Helene Cixous (1937-) - Key Figures in Literary Theory

The Blackwell Guide to Literary Theory - Gregory Castle 2007

Helene Cixous (1937-)
Key Figures in Literary Theory

Helene Cixous was born in Oran, Algeria. She studied in France and completed her doctorate in 1968. In the next year she published her dissertation, The Exile of James Joyce. She began teaching at the Universite de Bordeaux and held positions at the Sorbonne and the University of Paris X (Nanterre). A year after the student uprisings in May 1968, Cixous was put in charge of developing curriculum for the new experimental University of Paris VIII (Vincennes). Along with Tzvetan Todorov and Gerard Genette, Cixous started Poetique, a journal for new criticism and theory.

Cixous was part of a generation of theorists on the rise during the turbulent 1960s. Her peers and colleagues at this time were Michel Foucault, Jacques Derrida, Roland Barthes, Julia Kristeva, and a host of others teaching in universities across France. She was especially close to Derrida, also born in Algeria of Jewish background. Cixous's literary theory was boldly innovative, as were her fiction and drama. In all of her writings, she resists the patriarchal power behind Western philosophical and theoretical traditions. “The Laugh of the Medusa” (1975) and Three Steps on the Ladder of Writing (1990) articulate her critique of these traditions and advocate an alternative discourse form, ECRITURE FEMININE (feminine writing, writing the body). The Newly Born Woman (1975), written with Catherine Clement, reconsiders the Freudian scenario in which the little girl seduces her father and suggests that it needs to be rewritten in terms of women seeking new representational forms based on their own “libidinal economies.” Her later theoretical work focuses on aesthetics, epistemology, and ethics.

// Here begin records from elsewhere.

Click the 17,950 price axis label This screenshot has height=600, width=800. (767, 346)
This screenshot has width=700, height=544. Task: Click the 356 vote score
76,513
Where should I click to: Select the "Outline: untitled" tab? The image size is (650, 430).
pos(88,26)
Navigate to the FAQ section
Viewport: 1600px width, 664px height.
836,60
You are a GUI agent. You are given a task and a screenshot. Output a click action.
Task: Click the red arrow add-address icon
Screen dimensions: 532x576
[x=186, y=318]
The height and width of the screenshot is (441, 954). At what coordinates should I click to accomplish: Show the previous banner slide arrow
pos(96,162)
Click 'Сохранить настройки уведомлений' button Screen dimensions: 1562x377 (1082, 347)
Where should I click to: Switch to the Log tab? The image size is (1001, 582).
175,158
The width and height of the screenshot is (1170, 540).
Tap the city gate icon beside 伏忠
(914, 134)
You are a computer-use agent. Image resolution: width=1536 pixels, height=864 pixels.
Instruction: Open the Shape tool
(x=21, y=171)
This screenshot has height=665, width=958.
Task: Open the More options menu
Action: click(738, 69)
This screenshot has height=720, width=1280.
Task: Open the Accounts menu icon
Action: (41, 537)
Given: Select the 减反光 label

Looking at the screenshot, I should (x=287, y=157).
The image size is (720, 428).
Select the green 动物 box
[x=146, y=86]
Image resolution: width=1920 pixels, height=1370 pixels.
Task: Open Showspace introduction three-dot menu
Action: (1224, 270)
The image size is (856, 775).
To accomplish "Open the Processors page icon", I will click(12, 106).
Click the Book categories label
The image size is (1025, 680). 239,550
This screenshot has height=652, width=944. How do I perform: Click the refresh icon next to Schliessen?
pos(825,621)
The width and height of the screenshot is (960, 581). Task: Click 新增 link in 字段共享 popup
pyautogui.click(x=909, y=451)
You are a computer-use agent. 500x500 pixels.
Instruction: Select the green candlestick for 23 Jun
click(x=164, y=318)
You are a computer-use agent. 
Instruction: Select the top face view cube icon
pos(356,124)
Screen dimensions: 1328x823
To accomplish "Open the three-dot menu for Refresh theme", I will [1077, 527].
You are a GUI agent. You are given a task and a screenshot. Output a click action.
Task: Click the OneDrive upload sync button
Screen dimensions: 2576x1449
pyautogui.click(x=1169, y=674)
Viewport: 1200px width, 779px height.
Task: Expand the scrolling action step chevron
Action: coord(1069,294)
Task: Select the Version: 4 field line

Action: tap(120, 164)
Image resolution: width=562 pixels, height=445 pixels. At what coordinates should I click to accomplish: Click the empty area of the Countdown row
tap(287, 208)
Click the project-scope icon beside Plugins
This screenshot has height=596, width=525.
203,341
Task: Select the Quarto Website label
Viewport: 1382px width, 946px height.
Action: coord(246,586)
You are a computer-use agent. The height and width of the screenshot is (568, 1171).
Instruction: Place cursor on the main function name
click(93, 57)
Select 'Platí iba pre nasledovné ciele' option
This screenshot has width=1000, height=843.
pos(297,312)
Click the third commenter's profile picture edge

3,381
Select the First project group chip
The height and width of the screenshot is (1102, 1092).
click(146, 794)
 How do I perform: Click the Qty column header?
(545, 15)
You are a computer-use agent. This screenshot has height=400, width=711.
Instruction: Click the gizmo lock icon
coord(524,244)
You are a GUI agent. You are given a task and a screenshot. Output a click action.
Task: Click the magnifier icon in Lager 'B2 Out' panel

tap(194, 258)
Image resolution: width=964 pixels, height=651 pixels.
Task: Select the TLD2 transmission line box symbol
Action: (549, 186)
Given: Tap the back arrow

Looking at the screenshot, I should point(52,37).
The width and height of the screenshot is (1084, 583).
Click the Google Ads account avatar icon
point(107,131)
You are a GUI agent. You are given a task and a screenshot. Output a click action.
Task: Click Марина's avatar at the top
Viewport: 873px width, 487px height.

Throughout the 1970s and ’80s, Cixous created innovative fictions like The Book of Promethea (1983), which shows the influence in her writing of Ukraine-born Brazilian novelist Clarise Lispector. Cixous’ dramatic work also underwent a shift at this time after meeting Ariane Mnouch- kine, experimental director at the Theatre du Soleil to which she contributed several plays, including The Terrible but Unfinished Story of Norodom Sihanouk, King of Cambodia (produced in 1985), that explored the nature of power, responsibility, and memory. Cixous continues to write fiction and theory. In 2000, she published a collection of memoirs, Daydreams of the Wild Woman.

SELECTED BIBLIOGRAPHY

Cixous, Helene. “Coming to Writing” and Other Essays. Ed. Deborah Jenson, Trans. Sarah Cornell, Deborah Jenson, Ann Liddle, Susan Sellers. Cambridge, MA: Harvard University Press, 1992.

---- . The Helene Cixous Reader. Ed. Susan Sellers. New York Routledge, 1994. . “The Laugh of the Medusa.” Signs 1.4 (Summer 1976): 875-93.

---- . Three Steps on the Ladder of Writing. Trans. Susan Sellers. New York: Columbia University Press, 1993.

---- and Catherine Clement. The Newly Born Woman. Trans. Betsy Wing. Minneapolis: University of Minnesota Press, 1986.